R：Thank you very much for the valuable comment. We agree the reviewer very well and it should be more reasonable to run parallel trajectory to avoid the randomness of obtained results. Therefore, to ensure the reliability of the results in this work, we compared our results extensively with the existing results. For the system of EGCG and TTR tetramer, we illustrated that EGCG binding at site 1 can enhance the structural stability by reducing the flexibility of AB-loop (L17-P24) and EF-helix-loop (D74-E89). Key residues contribute to the binding of EGCG are D18, V20, R21, L82 and I84. First, the role of the AB-loop and EF-helix-loop in maintaining the stability of TTR tetramer has been previously reported. Ferguson et al. indicated that D18 in the AB-loop plays a critical role in stabilization of the weak dimer interface, and mutants of D18 disrupt the weak interface and render the protein monomeric (Amyloid. 2004, 11, 61-66; Biochemistry 2003, 42, 6656-6663). Our recent study also found that the interaction of residue pair V20-V20 in opposing dimer locks the tetramer together and breaking of the “lock” role of V20 in the AB-loop is the last step for tetramer dissociation (J. Chem. Inf. Model. 2022, 62, 6667-6678). Moreover, the alanine mutation scanning experiment in the cell culture system reveal that the effect of EGCG can be inhibited by the mutation of D18 to alanine (Biochemistry, 2010, 49, 6104–6114). As for the role of EF-helix-loop region, previous studies indicate that any change in this region can affect the dimer-dimer interface (Biochemistry 2021, 60, 756-764; Curr. Med Chem. 2012, 19, 2324-2342.), suggesting the critical role of EF-helix-loop in structural stability of TTR tetramer. Consequently, the conclusion that EGCG binding at site 1 can reduce the flexibility of AB-loop and EF-helix-loop to increase the stability of TTR tetramer should be reasonable.

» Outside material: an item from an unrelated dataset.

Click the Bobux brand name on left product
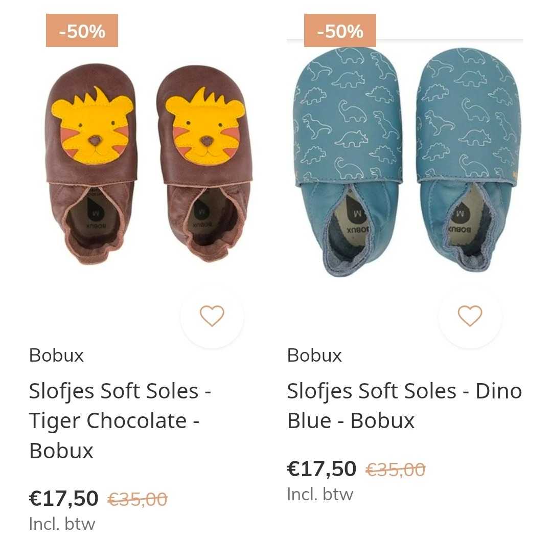Image resolution: width=552 pixels, height=557 pixels. coord(56,355)
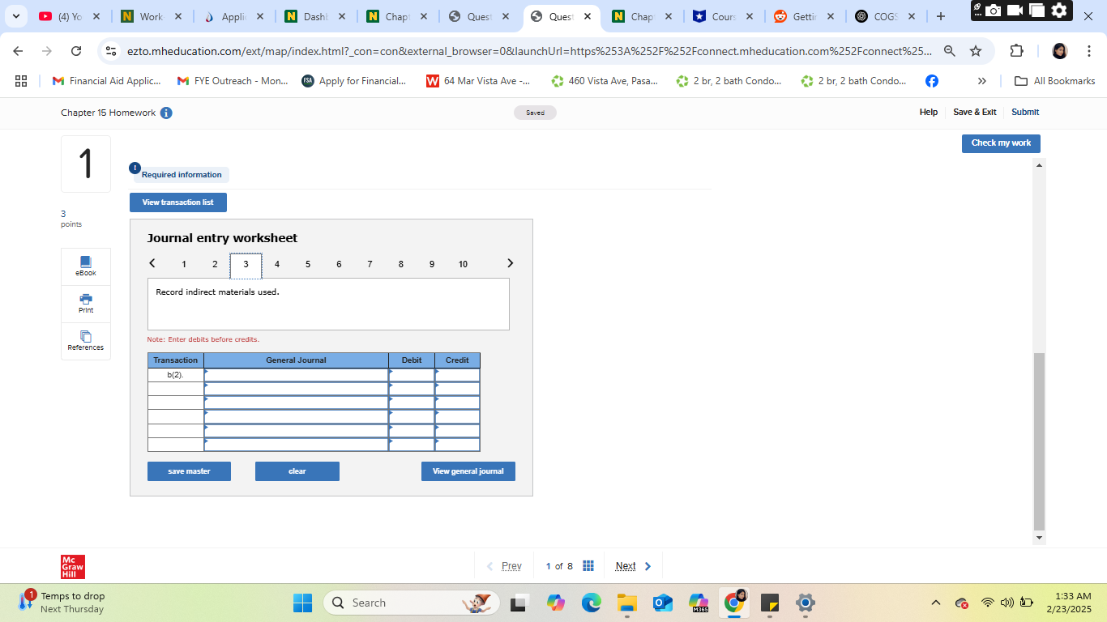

In the EGCG-TTR oligomer system, four systems were designed, including pentamer and decamer of TTR with or without EGCG. The purpose of designing pentamer and decamer is to acquire the similar trend of EGCG on pentamer and decamer, which resembles to perform a parallel run. Based on the interaction between EGCG and pentamer, we drawn the conclusion that EGCG can promote the dissociation of boundary chain or compel the rearrangement of residue sidechain depending on the binding site. That is, the above findings are observed in both the pentamer and decamer of TTR, which ensures the reliability of our conclusion to some extent.